По существу же речи Марка было холодно замечено, что иным не следовало бы свои доказанные вины сваливать на каких-то мифических рабочих, а тем более, использовать в этих целях своих простодушных товарищей или, если и хитрых, то все равно весьма расположенных к чрезмерному дружескому заступничеству, и что кое-кому, если за ним самим водятся грешки, не надлежит брать на себя смелость единолично решать, где правда, а где ложь, где справедливость, а где неоправданное, рассчитанное злодейство, а особенно все это вопреки советам нашего уважаемого Декана. (А вот еще иные возделывают свое дешевое удовлетворение, глумливо топча наши изнуренные святыни, так было сказано тоже на том небезызвестном собрании.)
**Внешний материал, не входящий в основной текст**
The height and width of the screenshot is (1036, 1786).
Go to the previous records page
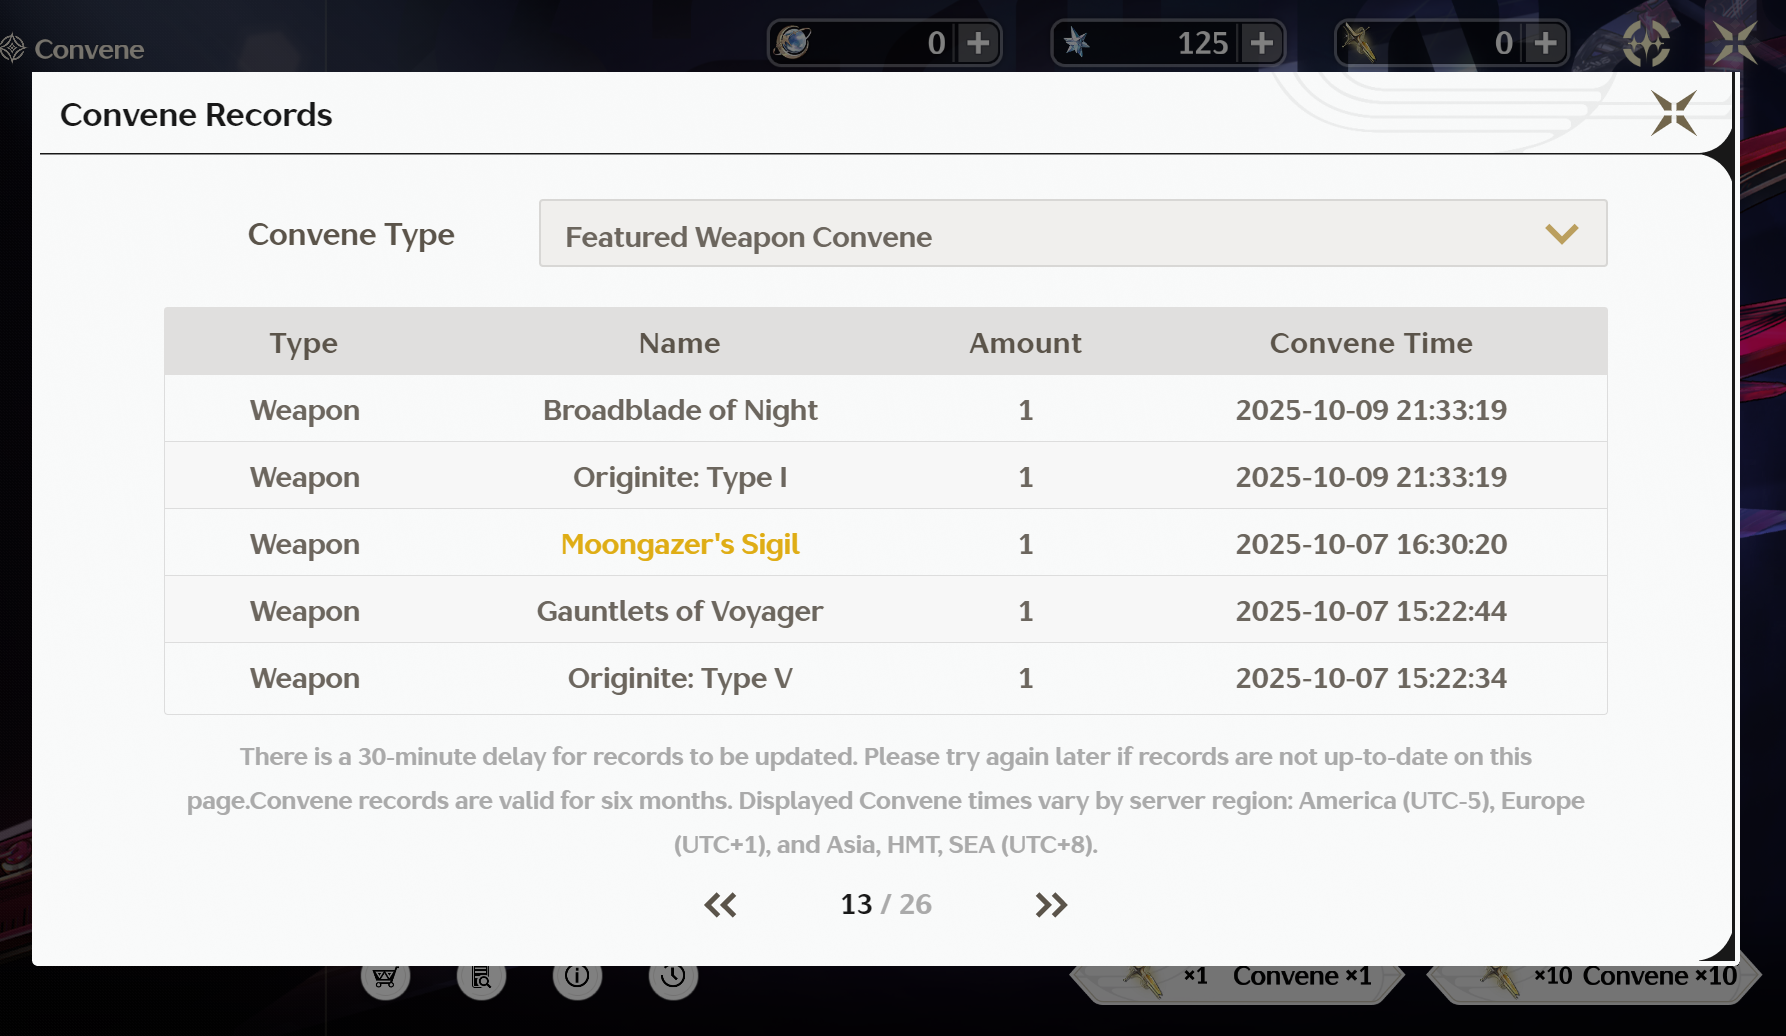(720, 905)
После драки кулаками не машут, а у Луки не только не было никаких претензий к Декану или секретарям Академии, не только не было мысли о несправедливости, допущенной по отношению к нему, но даже наоборот: он был уверен, что в его деле как раз и проявила себя самая высокая справедливость: правда, он не понимал, каким именно образом, но относил это на счет своего неразумия; хотя он точно знал, что не ездил ни на каком трамвае, но иногда все же сомневался, что, может быть, все-таки проехал; и тем больше был удивлен Лука, когда его специальной открыткой, пришедшей по почте, пригласили зайти к Декану на следующий день и в совершенно определенное время.